§ WHAT TO WORK ON:
In the passage on the Greek family, what was the traditional word for an inheritance?

§ EXTRACTED TEXT:
====
The Greek family was monogamous and nuclear, being composed in essence of husband and wife with their children; but Greek writers tend to equate it with the household as an economic unit, and therefore to regard other dependent relatives and slaves as part of it.
The family fulfilled a number of social functions apart from the economic. It was the source of new citizens; in the classical period the state intervened to establish increasingly stringent rules for citizenship and so for legitimacy: ultimately a citizen must be the offspring of a legally recognized marriage between two Athenian citizens, whose parents must also be citizens; this increasingly sharp definition tended to exclude the more flexible unions of an earlier period. It became impossible for an Athenian to marry a foreigner or to obtain recognition for the children of any other type of liaison: the development is essentially democratic, the imposition of the social norms of the peasant majority on an aristocracy which had previously behaved very differently; for the aristocracy had often married outside the community and thereby determined its own criteria for legitimacy.
Indeed Pericles, the author of the first of these citizenship laws, demonstrates the painfulness of the process of adaptation; for, when his legitimate children died of the plague, he was forced to seek from the assembly permission for his children by Aspasia, his Milesian mistress, to be declared legitimate Athenian citizens. Other individuals, often of aristocratic birth, found themselves reclassified in this process as bastards, without either citizenship or rights of inheritance.
For a second function of the family, intimately connected with citizenship, was the inheritance of property. Greek society in general did not practise primogeniture, the right of the eldest son to inherit; rather the property was divided equally by lot between all surviving sons, so that the traditional word for an inheritance was a man's kleros or lot. This is one important reason for the instability of the Athenian family, for each family survived only as long as its head, and its property was redistributed on his death. There were of course countervailing tendencies. The common practice of burial in family plots gave a focus for a group of families over several generations, at least among those able to afford the considerable expense of the land and the impressive monuments which were a feature of these group burials: the phenomenon is perhaps a case of the wealthier citizens imitating aristocratic practices.
====
§ RECORDED INFORMATION:
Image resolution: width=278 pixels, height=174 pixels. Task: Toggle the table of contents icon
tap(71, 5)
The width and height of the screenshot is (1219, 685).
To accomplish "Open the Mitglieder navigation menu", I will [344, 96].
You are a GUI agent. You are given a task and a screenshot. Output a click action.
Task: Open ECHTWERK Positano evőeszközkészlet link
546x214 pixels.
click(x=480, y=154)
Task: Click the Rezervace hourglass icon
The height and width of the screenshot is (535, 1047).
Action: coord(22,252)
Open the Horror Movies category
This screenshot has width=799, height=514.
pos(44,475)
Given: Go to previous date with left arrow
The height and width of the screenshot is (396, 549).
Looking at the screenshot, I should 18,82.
====
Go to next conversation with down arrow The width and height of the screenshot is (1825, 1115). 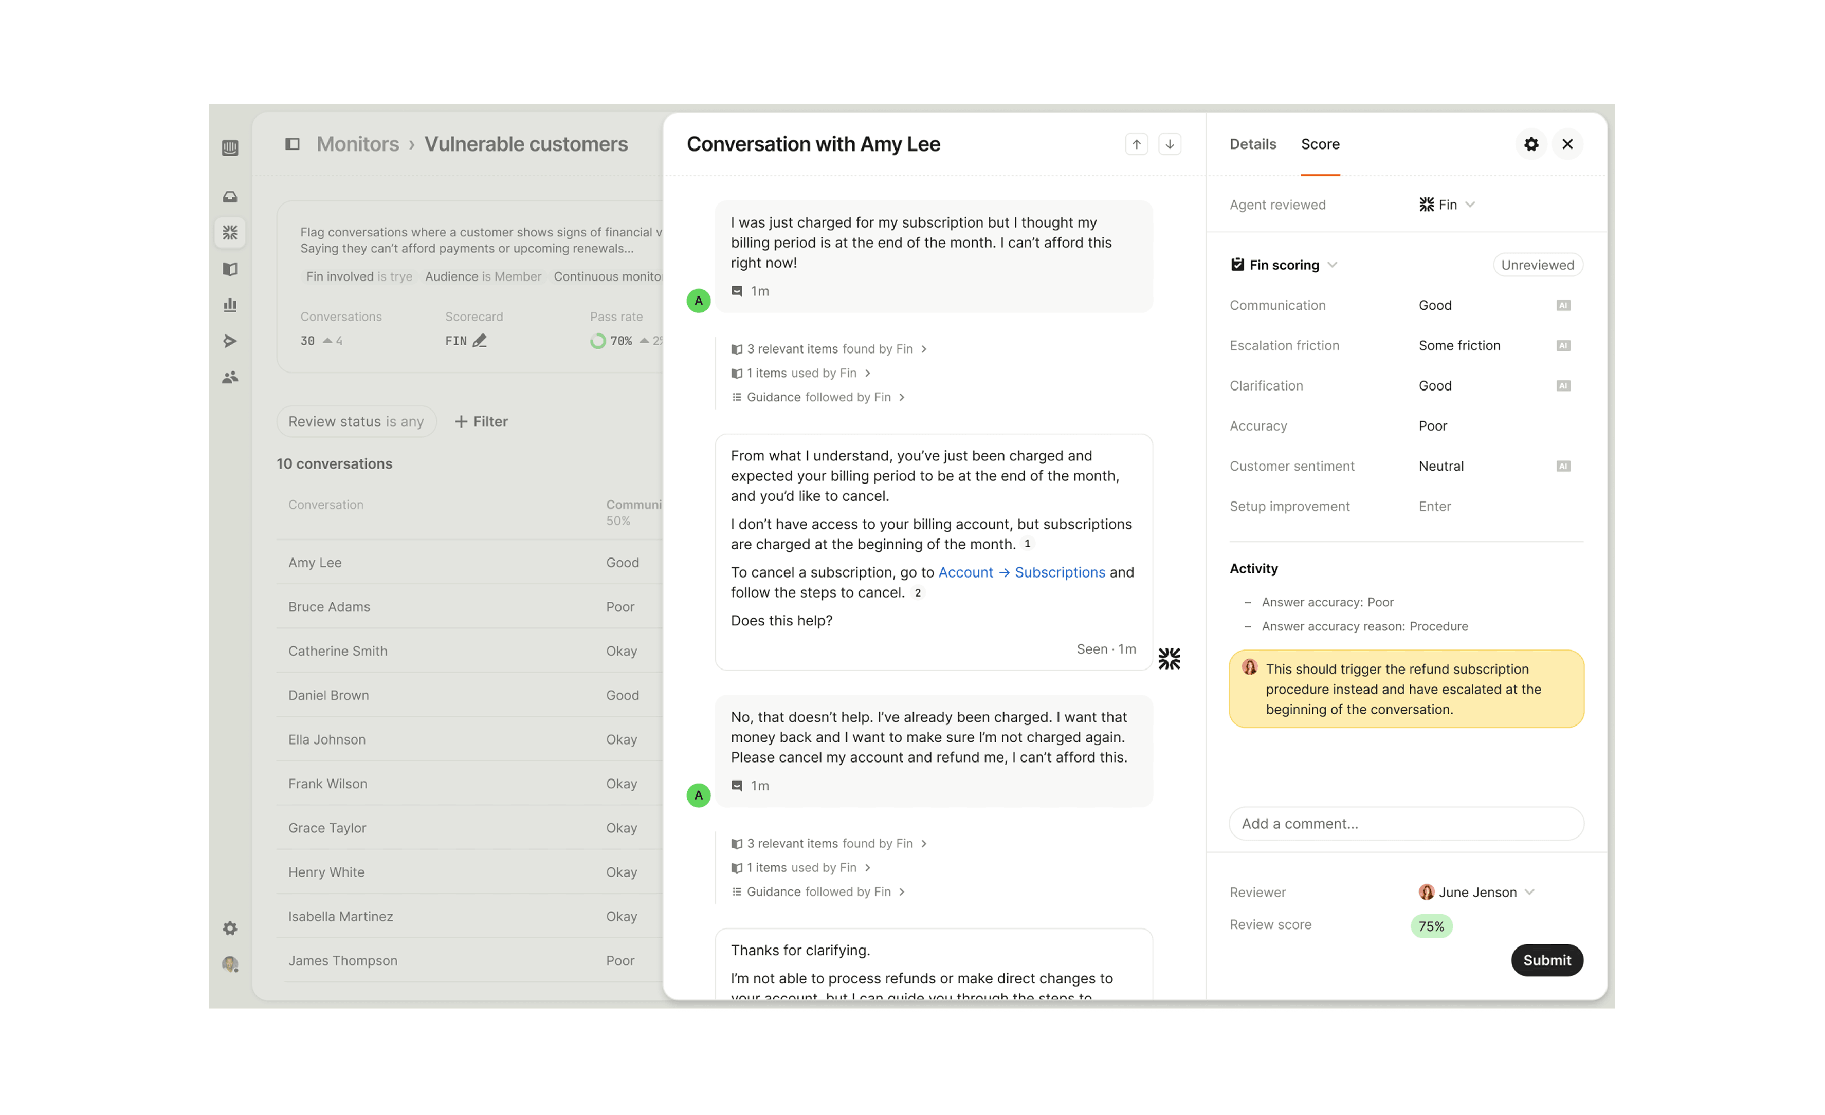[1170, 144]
====
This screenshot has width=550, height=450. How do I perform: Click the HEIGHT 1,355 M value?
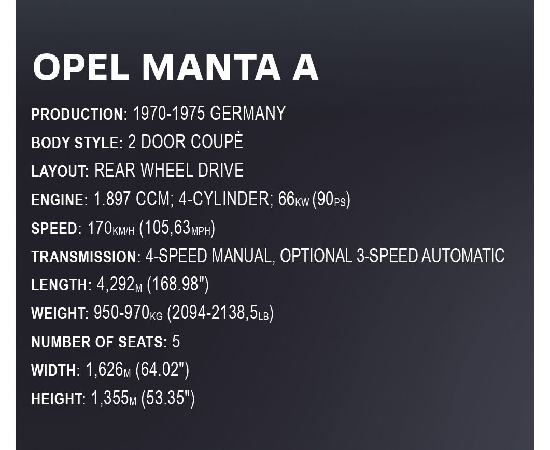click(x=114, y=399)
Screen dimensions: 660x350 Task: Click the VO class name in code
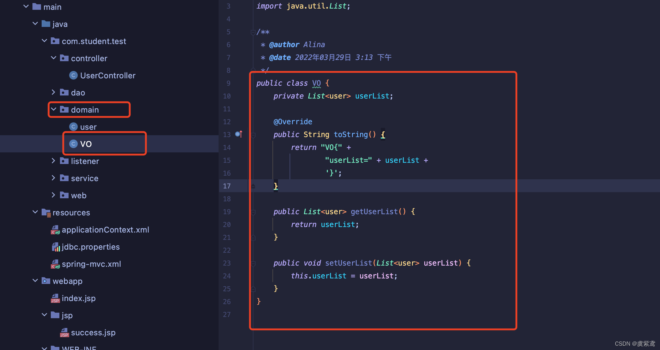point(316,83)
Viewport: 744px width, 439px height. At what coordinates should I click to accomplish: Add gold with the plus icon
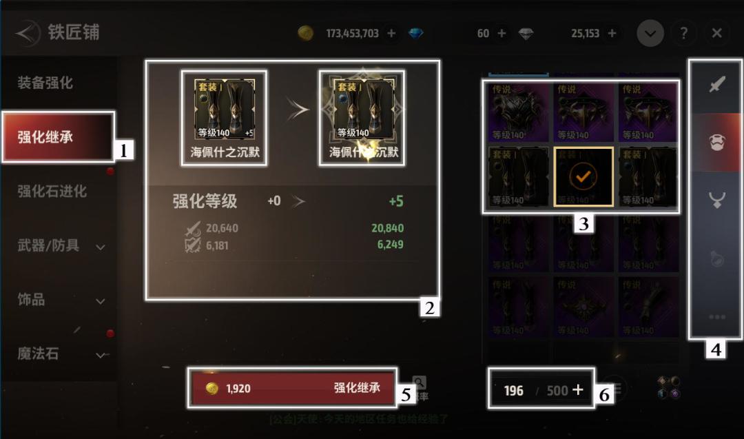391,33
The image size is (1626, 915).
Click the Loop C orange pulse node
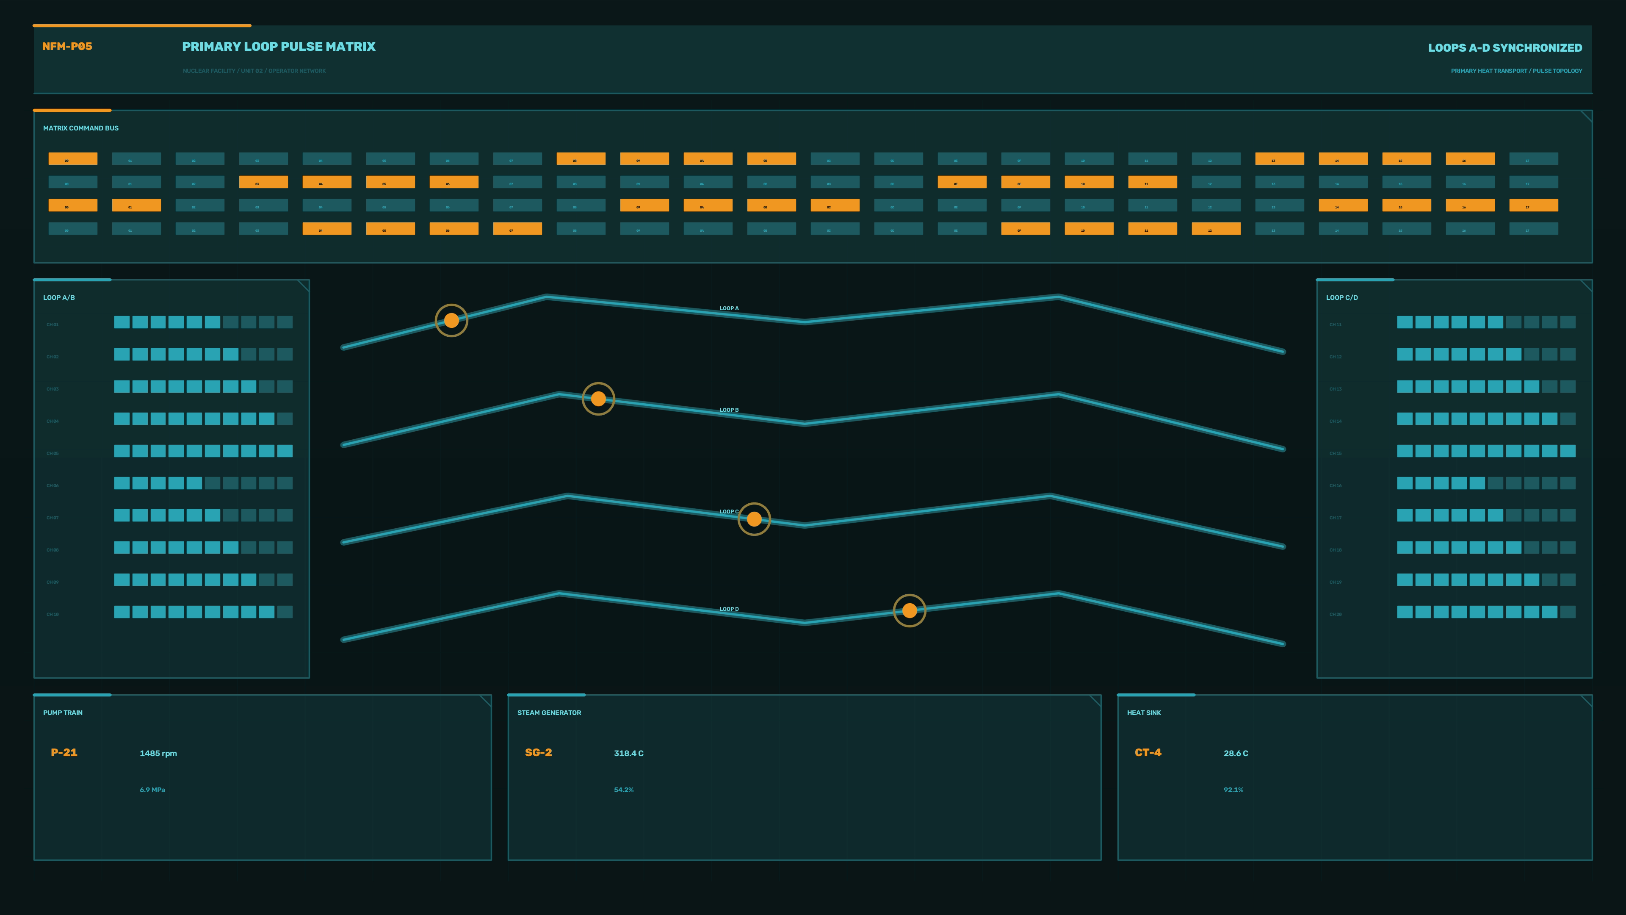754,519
====
§ ANSWER FOR THE TASK:
Kleros, meaning a man's lot.